**Task item**. Transcribe exactly the line in which "This screenshot has height=1393, width=2560." occurs, plus every line that comes after it up to the end of the entries.
#### Extracted information ####
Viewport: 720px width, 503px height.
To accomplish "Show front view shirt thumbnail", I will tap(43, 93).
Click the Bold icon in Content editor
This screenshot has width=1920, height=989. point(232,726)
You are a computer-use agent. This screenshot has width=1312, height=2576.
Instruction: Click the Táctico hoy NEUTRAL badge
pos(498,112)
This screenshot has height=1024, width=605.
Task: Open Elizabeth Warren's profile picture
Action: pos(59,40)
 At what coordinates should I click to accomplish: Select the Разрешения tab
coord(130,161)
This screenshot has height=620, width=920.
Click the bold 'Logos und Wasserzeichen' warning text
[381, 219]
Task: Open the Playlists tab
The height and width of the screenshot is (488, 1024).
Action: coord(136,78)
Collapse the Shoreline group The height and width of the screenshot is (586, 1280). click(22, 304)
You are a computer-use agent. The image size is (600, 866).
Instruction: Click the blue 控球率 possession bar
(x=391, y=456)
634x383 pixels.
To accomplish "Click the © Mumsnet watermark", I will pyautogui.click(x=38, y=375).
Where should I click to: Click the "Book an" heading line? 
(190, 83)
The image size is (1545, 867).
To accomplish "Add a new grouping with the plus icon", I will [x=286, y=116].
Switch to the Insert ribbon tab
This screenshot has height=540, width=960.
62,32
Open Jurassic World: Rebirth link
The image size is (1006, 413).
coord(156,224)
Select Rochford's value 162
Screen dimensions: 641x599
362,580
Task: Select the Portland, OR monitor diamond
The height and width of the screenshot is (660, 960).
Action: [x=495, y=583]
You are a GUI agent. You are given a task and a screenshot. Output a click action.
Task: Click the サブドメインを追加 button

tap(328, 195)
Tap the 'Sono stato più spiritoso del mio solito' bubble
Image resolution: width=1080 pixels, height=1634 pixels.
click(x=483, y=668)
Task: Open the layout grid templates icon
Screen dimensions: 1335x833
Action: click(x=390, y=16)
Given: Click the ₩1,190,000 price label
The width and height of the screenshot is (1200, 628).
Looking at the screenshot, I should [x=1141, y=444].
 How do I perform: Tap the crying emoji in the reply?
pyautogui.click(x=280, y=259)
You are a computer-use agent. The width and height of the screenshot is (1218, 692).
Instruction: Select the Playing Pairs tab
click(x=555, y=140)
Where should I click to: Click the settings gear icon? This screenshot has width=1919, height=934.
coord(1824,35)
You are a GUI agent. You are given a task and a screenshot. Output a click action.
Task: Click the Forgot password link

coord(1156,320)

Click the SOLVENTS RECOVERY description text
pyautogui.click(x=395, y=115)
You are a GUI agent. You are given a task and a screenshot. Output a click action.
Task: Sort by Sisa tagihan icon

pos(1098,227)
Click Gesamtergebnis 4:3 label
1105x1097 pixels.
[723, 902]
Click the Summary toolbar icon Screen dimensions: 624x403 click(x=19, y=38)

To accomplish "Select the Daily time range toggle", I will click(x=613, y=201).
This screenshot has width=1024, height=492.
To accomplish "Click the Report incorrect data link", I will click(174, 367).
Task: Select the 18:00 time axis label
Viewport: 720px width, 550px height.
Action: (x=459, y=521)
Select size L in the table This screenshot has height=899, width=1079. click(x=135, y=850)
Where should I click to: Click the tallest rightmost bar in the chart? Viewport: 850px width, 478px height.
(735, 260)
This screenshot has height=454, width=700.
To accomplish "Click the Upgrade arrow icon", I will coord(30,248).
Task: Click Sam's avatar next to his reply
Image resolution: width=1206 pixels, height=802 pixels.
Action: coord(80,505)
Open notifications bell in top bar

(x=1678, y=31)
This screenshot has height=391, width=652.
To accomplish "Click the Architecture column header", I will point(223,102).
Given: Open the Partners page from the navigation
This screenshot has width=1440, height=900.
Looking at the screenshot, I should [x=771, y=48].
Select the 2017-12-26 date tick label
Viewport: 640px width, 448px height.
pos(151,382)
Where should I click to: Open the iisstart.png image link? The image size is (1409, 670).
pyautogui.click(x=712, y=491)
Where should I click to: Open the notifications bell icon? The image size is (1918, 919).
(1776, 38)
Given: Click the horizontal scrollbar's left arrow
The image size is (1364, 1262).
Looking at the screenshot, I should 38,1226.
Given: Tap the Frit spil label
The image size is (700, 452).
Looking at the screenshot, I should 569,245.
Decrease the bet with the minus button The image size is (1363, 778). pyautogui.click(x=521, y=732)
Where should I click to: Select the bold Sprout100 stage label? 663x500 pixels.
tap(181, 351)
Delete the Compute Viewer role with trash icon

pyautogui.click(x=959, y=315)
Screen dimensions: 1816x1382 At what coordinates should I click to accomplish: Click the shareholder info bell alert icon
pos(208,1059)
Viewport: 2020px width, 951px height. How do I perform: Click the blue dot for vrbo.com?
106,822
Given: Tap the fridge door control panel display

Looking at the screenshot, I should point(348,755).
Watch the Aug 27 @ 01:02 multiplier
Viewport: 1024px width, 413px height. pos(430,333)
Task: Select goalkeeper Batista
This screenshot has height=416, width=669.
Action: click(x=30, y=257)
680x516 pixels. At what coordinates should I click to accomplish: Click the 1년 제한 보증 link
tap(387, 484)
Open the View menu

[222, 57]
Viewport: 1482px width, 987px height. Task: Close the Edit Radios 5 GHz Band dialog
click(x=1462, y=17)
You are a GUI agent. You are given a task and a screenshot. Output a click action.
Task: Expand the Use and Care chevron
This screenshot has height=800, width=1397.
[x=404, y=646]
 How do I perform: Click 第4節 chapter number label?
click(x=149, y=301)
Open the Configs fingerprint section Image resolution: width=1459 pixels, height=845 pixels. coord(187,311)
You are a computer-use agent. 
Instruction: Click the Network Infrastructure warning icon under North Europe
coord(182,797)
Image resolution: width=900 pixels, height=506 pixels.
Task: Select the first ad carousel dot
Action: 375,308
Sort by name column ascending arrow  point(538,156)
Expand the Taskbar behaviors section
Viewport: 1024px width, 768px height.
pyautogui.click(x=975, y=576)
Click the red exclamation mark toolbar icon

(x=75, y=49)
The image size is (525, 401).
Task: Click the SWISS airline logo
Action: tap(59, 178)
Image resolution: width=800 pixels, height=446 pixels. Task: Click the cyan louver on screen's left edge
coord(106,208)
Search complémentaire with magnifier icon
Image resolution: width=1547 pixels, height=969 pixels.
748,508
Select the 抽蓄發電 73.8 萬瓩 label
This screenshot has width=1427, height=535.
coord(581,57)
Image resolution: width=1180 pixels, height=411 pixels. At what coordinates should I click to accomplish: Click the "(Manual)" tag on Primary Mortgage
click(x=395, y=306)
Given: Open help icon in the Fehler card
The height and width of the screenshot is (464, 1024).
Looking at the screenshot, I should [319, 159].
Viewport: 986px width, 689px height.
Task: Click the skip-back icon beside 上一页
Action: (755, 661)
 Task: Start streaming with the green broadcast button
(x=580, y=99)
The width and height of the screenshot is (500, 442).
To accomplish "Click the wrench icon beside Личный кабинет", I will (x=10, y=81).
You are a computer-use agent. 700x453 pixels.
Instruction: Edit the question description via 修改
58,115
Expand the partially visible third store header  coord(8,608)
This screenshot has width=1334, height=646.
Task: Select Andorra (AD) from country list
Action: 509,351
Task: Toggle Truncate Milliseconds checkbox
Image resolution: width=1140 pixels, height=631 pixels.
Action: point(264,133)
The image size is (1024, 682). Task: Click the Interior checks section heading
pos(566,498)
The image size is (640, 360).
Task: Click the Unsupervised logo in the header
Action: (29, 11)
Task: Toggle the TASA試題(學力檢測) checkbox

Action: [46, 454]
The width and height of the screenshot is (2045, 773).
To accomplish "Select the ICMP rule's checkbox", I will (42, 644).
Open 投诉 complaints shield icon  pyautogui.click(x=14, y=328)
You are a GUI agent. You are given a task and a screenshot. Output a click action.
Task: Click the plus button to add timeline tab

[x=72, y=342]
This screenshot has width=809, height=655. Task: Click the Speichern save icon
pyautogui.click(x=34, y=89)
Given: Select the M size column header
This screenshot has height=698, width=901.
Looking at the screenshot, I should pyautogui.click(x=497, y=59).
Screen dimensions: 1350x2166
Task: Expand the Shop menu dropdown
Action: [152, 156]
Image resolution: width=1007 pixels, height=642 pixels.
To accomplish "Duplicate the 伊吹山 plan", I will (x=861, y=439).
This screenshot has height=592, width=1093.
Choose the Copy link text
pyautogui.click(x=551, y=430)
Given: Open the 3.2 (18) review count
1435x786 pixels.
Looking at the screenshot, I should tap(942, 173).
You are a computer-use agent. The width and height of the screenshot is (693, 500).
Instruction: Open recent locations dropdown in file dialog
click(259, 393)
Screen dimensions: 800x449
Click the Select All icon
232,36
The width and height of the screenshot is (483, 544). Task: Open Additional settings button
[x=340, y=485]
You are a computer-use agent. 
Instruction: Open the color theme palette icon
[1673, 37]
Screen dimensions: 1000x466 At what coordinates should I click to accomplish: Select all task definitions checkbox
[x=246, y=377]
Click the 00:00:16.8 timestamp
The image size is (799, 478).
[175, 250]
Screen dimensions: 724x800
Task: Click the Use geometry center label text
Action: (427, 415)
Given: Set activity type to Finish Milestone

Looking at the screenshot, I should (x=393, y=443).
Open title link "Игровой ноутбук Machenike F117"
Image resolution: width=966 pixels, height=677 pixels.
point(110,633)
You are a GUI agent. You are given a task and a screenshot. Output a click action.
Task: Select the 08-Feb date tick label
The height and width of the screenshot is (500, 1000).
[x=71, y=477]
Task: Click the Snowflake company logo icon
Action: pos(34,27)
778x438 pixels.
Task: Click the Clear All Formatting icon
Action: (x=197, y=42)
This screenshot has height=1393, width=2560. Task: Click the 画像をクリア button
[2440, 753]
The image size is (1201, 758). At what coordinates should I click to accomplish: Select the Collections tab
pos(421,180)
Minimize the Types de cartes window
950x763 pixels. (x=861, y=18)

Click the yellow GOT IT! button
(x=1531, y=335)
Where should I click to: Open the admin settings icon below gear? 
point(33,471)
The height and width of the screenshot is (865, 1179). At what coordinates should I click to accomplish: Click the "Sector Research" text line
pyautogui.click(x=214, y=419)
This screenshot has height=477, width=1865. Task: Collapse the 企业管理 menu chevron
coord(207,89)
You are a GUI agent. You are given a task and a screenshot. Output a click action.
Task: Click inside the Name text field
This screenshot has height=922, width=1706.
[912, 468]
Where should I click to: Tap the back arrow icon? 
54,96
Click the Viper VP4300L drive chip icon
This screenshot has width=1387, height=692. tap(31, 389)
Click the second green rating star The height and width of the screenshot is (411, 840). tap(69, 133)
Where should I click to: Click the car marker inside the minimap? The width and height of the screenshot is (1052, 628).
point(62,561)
####
**Written reply**.
This screenshot has height=1393, width=2560. Task: Click the 画像をクリア button
[2440, 753]
The image size is (1201, 758). At what coordinates should I click to accomplish: Select the Collections tab
pos(421,180)
Minimize the Types de cartes window
950x763 pixels. (x=861, y=18)

Click the yellow GOT IT! button
(x=1531, y=335)
Where should I click to: Open the admin settings icon below gear? 
point(33,471)
The height and width of the screenshot is (865, 1179). At what coordinates should I click to accomplish: Click the "Sector Research" text line
pyautogui.click(x=214, y=419)
This screenshot has height=477, width=1865. Task: Collapse the 企业管理 menu chevron
coord(207,89)
You are a GUI agent. You are given a task and a screenshot. Output a click action.
Task: Click inside the Name text field
This screenshot has height=922, width=1706.
[912, 468]
Where should I click to: Tap the back arrow icon? 
54,96
Click the Viper VP4300L drive chip icon
This screenshot has width=1387, height=692. tap(31, 389)
Click the second green rating star The height and width of the screenshot is (411, 840). tap(69, 133)
Where should I click to: Click the car marker inside the minimap? The width and height of the screenshot is (1052, 628).
point(62,561)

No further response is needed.